M. Léonard-Etienne, architecte principal.

mercredi 12 mars 2014, par rixke

A l’aube des derniers départs des services de notre Société vers la rue de France, le moment semble opportun de retracer l’histoire de notre vénérable hôtel, ancien siège social de la Société. Mais les cheminots savent-ils qu’un premier siège a, auparavant, abrité la Direction pendant une trentaine d’années ?

 La « Maison blanche »

Ce premier et bien modeste bâtiment de Direction avait été érigé, vers 1860, à l’avenue Fonsny, face à la rue de Suède. Très peu se souviennent de cette construction sévère, sans style bien déterminé, à trois niveaux - rez-de-chaussée et deux étages - coiffés d’un grenier.

Fig. 5.
l’hôtel de l’ « administration des chemins de fer de l’état »

Chaque niveau comprenait aux extrémités deux grands bureaux pour les dirigeants, le reste se divisait en salles où se succédèrent pendant nonante ans les gens de plumes, d’équerre et de compas.

Les installations sanitaires assez primitives ajoutaient au confort ( !) des occupants : à l’époque, il n’existait pas de RGSHT, amis surveillants !

Notre « Maison blanche », appelée ainsi par les cheminots tout simplement parce qu’elle était peinte en blanc, devint le siège du Groupe de Bruxelles Midi vers 1900. Vouée à la démolition en 1914, pour les besoins de la jonction Nord-Midi, elle traversa sans dommage la grande tourmente qui arrêta tous les travaux.
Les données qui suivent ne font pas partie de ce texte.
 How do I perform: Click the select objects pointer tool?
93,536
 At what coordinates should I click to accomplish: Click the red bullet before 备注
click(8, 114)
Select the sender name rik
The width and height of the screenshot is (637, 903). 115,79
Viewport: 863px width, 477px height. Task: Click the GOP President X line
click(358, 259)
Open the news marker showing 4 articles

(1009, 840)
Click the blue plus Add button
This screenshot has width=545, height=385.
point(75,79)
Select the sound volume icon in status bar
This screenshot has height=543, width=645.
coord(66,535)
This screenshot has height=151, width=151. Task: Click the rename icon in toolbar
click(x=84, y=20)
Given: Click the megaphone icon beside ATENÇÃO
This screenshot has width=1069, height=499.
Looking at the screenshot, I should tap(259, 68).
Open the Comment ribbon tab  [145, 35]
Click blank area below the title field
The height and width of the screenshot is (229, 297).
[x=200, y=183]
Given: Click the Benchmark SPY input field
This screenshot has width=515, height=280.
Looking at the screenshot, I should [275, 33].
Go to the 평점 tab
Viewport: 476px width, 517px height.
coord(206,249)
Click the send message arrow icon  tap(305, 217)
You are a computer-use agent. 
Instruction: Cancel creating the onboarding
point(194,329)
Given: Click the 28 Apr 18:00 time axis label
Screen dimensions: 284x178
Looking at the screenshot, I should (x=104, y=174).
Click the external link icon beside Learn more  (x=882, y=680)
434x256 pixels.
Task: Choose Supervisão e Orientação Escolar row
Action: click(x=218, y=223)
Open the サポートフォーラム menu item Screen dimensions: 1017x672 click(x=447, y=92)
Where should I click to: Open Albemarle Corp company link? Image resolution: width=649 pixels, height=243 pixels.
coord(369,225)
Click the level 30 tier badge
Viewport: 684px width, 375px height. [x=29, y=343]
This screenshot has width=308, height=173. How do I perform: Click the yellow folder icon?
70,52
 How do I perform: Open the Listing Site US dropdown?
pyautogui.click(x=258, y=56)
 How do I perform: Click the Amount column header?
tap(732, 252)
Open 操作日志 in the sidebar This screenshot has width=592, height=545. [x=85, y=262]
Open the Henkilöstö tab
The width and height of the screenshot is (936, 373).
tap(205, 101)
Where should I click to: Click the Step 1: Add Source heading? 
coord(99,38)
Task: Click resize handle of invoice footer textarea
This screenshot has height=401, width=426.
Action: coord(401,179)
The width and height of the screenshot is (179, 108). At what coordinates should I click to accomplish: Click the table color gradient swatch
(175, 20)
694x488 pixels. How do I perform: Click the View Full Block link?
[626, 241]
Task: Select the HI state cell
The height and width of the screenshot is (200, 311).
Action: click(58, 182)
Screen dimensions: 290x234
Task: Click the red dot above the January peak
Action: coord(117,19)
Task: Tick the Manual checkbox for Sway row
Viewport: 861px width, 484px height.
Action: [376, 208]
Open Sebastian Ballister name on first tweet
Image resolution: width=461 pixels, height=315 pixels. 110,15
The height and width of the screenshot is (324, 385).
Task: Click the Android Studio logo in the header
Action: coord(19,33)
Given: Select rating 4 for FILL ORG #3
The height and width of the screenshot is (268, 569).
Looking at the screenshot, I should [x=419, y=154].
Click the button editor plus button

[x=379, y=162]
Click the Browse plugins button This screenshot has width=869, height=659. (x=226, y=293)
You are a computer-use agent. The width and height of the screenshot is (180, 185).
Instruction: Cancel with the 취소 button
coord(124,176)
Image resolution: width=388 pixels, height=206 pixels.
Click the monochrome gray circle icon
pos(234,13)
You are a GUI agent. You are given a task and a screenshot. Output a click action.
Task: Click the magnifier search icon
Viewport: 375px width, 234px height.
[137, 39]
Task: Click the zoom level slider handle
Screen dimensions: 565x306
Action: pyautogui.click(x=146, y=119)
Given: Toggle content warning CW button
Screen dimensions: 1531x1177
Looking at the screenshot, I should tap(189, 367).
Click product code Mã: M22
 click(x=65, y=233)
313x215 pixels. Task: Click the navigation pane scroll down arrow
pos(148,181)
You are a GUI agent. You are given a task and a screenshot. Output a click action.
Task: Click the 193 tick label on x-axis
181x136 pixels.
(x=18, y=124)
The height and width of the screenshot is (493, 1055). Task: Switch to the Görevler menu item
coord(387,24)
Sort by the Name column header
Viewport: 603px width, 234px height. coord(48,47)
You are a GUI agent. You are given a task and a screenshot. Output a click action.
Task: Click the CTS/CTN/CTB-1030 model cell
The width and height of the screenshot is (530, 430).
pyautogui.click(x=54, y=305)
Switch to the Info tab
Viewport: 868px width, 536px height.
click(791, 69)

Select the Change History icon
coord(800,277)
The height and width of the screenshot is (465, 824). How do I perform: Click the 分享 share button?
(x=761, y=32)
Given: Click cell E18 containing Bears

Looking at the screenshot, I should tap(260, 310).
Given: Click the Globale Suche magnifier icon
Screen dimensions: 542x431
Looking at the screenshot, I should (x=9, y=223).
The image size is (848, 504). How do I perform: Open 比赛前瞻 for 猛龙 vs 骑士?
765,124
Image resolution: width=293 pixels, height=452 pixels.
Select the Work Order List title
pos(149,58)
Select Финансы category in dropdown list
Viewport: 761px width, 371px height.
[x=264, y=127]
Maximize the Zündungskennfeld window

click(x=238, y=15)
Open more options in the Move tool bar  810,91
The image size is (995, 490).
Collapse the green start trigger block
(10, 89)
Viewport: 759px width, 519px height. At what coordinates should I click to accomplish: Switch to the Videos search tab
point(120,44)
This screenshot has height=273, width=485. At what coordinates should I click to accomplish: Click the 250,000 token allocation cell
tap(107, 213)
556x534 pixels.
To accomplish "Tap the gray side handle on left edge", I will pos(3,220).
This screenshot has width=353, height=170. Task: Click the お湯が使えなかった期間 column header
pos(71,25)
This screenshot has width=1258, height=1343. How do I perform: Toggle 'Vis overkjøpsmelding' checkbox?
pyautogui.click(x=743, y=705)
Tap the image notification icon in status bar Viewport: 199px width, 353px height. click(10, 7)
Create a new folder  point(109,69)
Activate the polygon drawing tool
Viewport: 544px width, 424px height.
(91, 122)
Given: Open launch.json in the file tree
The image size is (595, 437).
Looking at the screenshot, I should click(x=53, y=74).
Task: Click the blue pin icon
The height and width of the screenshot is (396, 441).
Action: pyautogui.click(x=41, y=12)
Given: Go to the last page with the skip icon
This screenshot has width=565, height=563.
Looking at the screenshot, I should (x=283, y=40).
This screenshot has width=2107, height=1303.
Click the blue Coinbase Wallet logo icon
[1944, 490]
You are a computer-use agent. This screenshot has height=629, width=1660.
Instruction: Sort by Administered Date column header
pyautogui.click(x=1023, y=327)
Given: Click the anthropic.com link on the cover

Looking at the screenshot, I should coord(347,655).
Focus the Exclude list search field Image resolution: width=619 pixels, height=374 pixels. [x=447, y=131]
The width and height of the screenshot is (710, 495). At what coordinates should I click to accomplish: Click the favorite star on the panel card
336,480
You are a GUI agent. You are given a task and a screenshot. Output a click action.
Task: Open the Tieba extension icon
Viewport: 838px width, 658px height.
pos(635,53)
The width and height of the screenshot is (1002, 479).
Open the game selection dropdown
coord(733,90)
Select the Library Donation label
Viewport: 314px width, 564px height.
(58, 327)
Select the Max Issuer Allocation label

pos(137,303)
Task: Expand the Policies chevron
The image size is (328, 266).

Ses derniers occupants, le 2e arrondissement de la Voie (Monsieur Délaisse), la division de la Voie 31-3 (Monsieur Isolabella) et la concierge (Marie) abandonnèrent les lieux en 1953.

Il en a vu défiler des générations de cheminots et connu des événements de toutes natures ! Les survivants de la division 31-3 se souviennent encore d’un déménagement exceptionnel pour Charleroi au cours duquel les escaliers en bois faillirent rendre l’âme. Les fameuses lucarnes du grenier devenaient parfois « fauteuil d’orchestre » et permettaient d’assister à des spectacles « hauts en couleur », à forte sensation et cependant gratuits.

Fig. 2.

Ils se rappellent aussi Marie, la concierge arrivant en ligne directe des Marolles... et l’écureuse Rosa, son ennemie mortelle.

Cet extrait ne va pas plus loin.